Top of Extracted information

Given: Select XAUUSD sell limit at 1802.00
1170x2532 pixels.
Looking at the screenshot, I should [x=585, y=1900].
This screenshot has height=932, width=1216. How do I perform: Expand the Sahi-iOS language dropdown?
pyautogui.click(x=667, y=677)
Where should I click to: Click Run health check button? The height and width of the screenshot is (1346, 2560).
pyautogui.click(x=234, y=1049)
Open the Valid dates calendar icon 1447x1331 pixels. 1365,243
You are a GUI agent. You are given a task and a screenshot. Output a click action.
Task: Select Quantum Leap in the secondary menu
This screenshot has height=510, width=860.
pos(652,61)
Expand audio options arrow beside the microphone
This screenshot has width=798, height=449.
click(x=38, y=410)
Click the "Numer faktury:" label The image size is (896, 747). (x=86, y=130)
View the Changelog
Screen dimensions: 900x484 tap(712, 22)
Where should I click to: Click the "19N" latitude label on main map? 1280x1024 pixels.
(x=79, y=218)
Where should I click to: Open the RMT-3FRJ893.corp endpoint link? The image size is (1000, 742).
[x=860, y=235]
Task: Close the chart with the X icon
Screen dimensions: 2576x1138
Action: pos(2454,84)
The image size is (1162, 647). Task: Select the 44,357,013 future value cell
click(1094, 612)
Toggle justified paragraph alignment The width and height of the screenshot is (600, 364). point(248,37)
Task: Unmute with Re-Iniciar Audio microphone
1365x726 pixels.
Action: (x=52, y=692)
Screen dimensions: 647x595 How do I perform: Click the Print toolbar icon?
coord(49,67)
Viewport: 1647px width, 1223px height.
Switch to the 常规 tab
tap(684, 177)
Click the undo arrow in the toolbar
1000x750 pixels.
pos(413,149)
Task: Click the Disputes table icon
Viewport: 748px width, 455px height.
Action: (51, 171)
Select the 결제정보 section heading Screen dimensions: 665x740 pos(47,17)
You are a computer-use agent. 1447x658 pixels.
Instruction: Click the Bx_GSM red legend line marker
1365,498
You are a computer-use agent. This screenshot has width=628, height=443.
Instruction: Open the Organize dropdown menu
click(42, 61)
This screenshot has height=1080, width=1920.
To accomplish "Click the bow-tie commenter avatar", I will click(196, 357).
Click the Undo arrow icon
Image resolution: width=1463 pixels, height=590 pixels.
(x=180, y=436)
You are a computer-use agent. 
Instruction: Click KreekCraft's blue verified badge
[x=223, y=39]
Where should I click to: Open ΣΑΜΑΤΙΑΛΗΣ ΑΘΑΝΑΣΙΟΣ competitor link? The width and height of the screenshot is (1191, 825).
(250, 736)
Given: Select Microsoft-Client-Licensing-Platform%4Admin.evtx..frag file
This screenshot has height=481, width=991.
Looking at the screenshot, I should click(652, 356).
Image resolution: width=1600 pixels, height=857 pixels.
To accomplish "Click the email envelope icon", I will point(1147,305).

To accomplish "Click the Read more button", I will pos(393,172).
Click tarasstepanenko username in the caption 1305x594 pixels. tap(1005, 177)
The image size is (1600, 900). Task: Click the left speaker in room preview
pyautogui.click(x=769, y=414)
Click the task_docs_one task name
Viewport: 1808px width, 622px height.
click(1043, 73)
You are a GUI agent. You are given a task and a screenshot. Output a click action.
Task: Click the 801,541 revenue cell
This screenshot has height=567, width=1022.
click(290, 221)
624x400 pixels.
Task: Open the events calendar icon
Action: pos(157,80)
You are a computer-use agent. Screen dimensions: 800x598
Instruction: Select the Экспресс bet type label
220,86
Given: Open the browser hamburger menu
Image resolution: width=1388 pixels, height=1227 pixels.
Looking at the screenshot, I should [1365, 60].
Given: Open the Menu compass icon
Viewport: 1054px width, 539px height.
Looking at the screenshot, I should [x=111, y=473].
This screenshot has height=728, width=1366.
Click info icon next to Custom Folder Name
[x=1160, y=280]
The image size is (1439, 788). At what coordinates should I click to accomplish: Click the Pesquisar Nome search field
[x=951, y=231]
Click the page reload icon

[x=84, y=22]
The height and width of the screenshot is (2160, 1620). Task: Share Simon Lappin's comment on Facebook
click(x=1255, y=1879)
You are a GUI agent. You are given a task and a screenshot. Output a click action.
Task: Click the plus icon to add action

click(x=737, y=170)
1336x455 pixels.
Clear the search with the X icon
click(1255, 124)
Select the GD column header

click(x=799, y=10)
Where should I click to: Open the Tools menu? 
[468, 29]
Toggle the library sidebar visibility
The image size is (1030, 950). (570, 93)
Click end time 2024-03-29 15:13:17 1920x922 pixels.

Bottom of Extracted information

• Task details: Read through the entries above and copy each line that has the string "will" in it.

• The completed task:
To accomplish "Click the bow-tie commenter avatar", I will click(196, 357).
To accomplish "Click the email envelope icon", I will point(1147,305).
To accomplish "Click the Read more button", I will pos(393,172).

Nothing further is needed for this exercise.